Monobob is one of seven new events at the Beijing Games and the only one exclusively for women, with drivers pushing a 130-kg (286 lb) sled as fast as they can before jumping in and barrelling down an icetrack at speeds up to 120 kph (75 mph).
“Monobob is probably the most difficult sliding event,” said Jamaica’s Jazmine Fenlator-Victorian, speaking after her first two runs on Sunday.
“The sled weighs almost as much as a two-person sled, but you have one person that has to push it, has to navigate driving down.”
“By not having that weight and mass it feels like it’s a Porsche that’s sliding on ice, hydroplaning, and you have to have a lot of finesse – you can’t do too much, you can’t do too little, it doesn’t respond the same, and everyone in this field is learning this sport at the same time.”

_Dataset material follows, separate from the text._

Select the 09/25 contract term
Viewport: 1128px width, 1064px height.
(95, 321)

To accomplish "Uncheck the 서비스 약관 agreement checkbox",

It would be Humphries’ first gold for the United States – her previous two were with her birth country Canada, but she switched teams and citizenship after filing a harassment complaint https://www.reuters.com/article/us-bobsleigh-can-humphries-idUSKCN1VY1V1 against Bobsleigh Canada in 2018.
As the reigning World Cup champion in both the monobob and two-woman bobsleigh events, she was favourite going into the race.
“I know what it means to represent the United States,” she told reporters. “I’m so proud and honoured to be able to be here because nothing in life is guaranteed.”
Germany’s Laura Nolte was 1.22 seconds behind the leader in third, still in with a chance of making it seven sliding golds out of seven for her country.
Drivers were trying to adapt to a much colder track at the Yanqing National Sliding Centre on Sunday morning, with temperatures dropping to -7 Celsius compared with positive numbers in the days before.
The monobob’s inclusion was intended to bolster the number of female athletes who can compete in the bobsleigh events in Beijing, which now stands at 124 for men and 46 for women.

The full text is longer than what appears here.